As marketers, we’ve been through this before. The choppy uncertainty of geopolitics. Production challenges from supply chain pressures. And the overwhelming temptation to tighten the belt and cut things that can seem optional when the going gets tougher.
Marketing and advertising are often high on the kill list. After all, don’t we have loyal customers who know us, who love our products and will continue to buy whether we’re marketing to them or not? It’s possible, I guess.
But a Catalina Marketing Study in the recession of 2008 of 685 CPG brands found that fewer than half (48%) of highly loyal customers stayed with their preferred brands when the economy worsened. In that same period, giant brands such as Cheerios and Tylenol lost approximately 35% of their brand customers.
More recently, during the COVID pandemic, brands that went dark with marketing suffered an estimated 11% revenue drop by 2021, and many are still repairing the losses.
The message doesn’t need to be written across every billboard: If you slash your marketing budget to beat a downturn, then brand preference, sales and customer loyalty are all on the chopping block too. And the cut can be painfully deep.
The train-wreck case studies from recessions and world wars are all over marketing textbooks. But faced with external economic pressures and internal C-suite directives, it can be very easy for marketers to jump to the short-term “fix.”
So, as we face potential market downturns, as we wonder about tariff impacts and eye the complexity of the new media landscape, take a pause. Consider the facts more closely and assess the alternatives to help keep your budget intact, your brand efficient and customers engaged. You’ll be glad you did.
Does a budget cut create savings or suffering?
All cuts are not created equal. The Kantar Global Media Trends report (2020-2021) presents a stark reality for would-be marketing budget cutters. During the pandemic, brands that halved their ad spend saw a roughly 1 percent immediate fall in sales. But those that eliminated all advertising faced a 13% plummet, combined with a 39% drop in brand awareness plus a staggering 10 to 38% market share loss in just one to three years, according to the Journal of Advertising.

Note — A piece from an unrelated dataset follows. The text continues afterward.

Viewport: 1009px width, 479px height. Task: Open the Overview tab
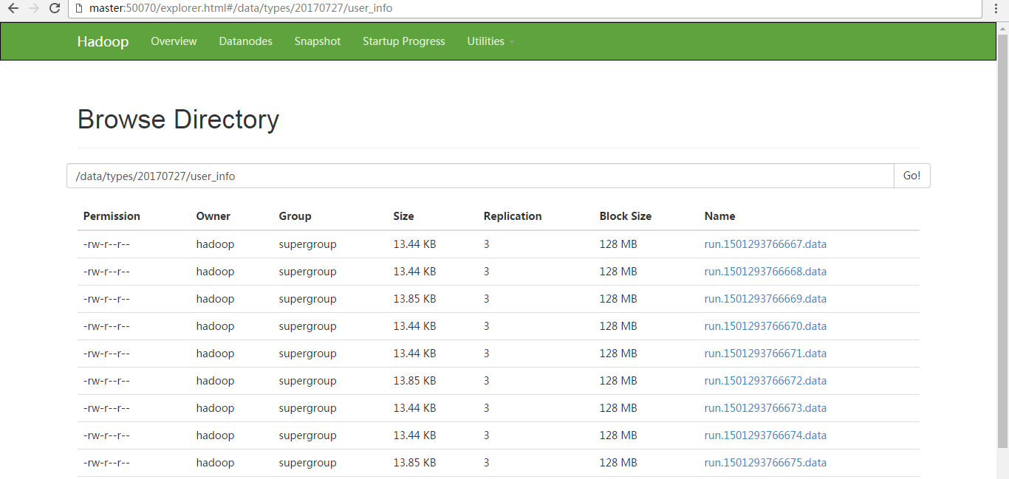(x=174, y=41)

While short-term savings are appealing, long-term reputational fallout and potential long-term sales loss make recovery difficult and expensive—and that’s assuming all other factors remain stable. If competition continues to advertise to your customers, the damage can be exponential. And if you’re a smaller brand without the awareness cushion of bigger brands’ years of continuous brand advertising and loyalty marketing, regaining visibility and share will be an even bigger uphill battle.
Our bias for action
We’re wired to act fast during challenging moments. Research has shown that doing something in challenging times seems the right thing. Soccer goalkeepers have more chances of saving goals in a penalty shootout if they stay in the center of the goal, but 98% dive left or right because staying still feels wrong, one study highlighted.

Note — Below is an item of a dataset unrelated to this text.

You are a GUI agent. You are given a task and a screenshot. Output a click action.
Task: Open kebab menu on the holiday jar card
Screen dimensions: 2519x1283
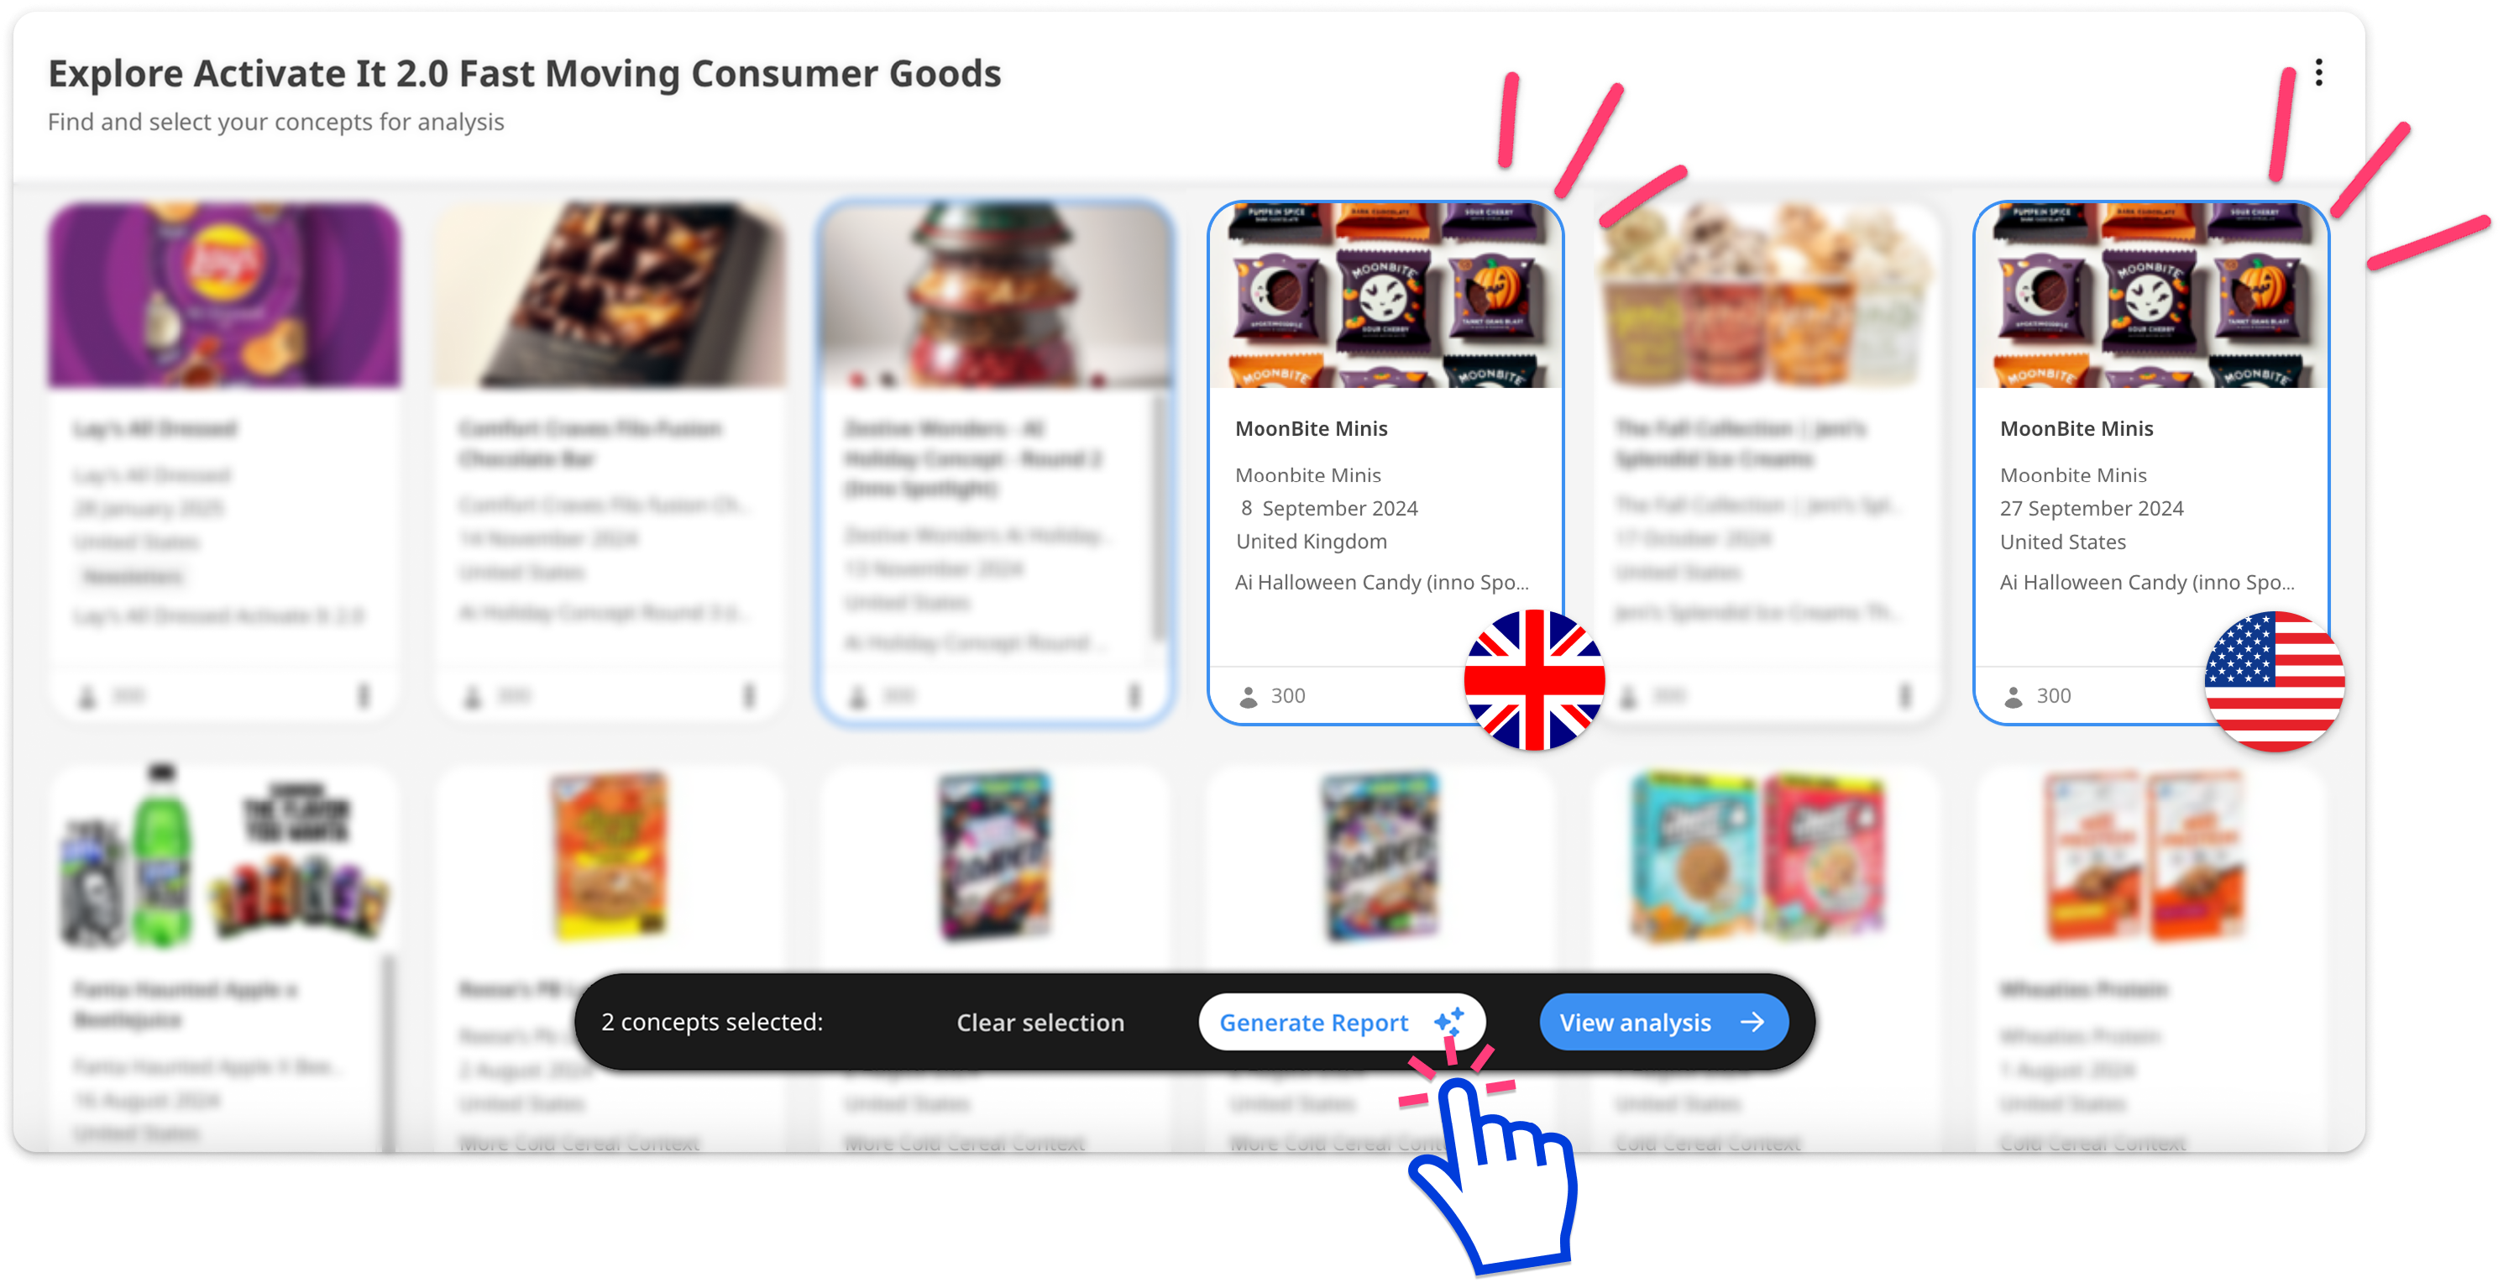pos(1134,695)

When weighing whether to continue or cut marketing spend, the answer lies in taking effective action for your brand and business. If you don’t, you’re giving competitors an opportunity to gain voice, share and emotional bandwidth.
Instead of eyeing a significant budget cut, use this time to rethink where and how your budget is being spent.
Double down on your brand’s core truth
In unpredictable times, consumers want consistency and, even more important, relevance. What’s your brand’s real role in people’s lives? Have your agency’s media and planning teams audit messaging, performance and engagement to build a refreshed picture.
Pivot from brand performance to presence
It’s tempting to dump dollars into performance channels for quick wins. But brand equity is built over time with sustained presence. Short-term thinking brings only long-term loss. Rebalance your marketing mix and don’t abandon reach and storytelling in pursuit of immediate gains.
Invest in agility and analytics
Uncertainty needs flexible programs that can adapt to market shifts while continuing to deliver results. Build shorter campaign cycles and conduct frequent testing of creative and placement. Use analytics to build a clear data-led vision of what’s working and why.
Align the C-suite around your brand as an asset, not a cost center
Marketing isn’t discretionary, but corporate leadership can lose track of that. Bring finance, operations, procurement and leadership into the strategic planning process. Use data to demonstrate how healthy brand presence correlates with price setting power, talent attraction and resilience in turbulent times. Make it less about a line item spend and more about how marketing builds company value.
Brands that stay the course with marketing aren’t just playing defense. They’re buying equity while the market is on sale. It’s always been this way. In the 1980s recession, a McGraw-Hill study famously found that brands that maintained marketing saw 256% higher sales than competitors who stopped. And that’s in a time when we had far less sophisticated targeting.
Today’s ROI from data-driven buying and always-on media is potentially far greater. So, when the waters get choppy and the wind blows, ask if it’s a storm to weather or the opportunity to gain momentum in a better direction?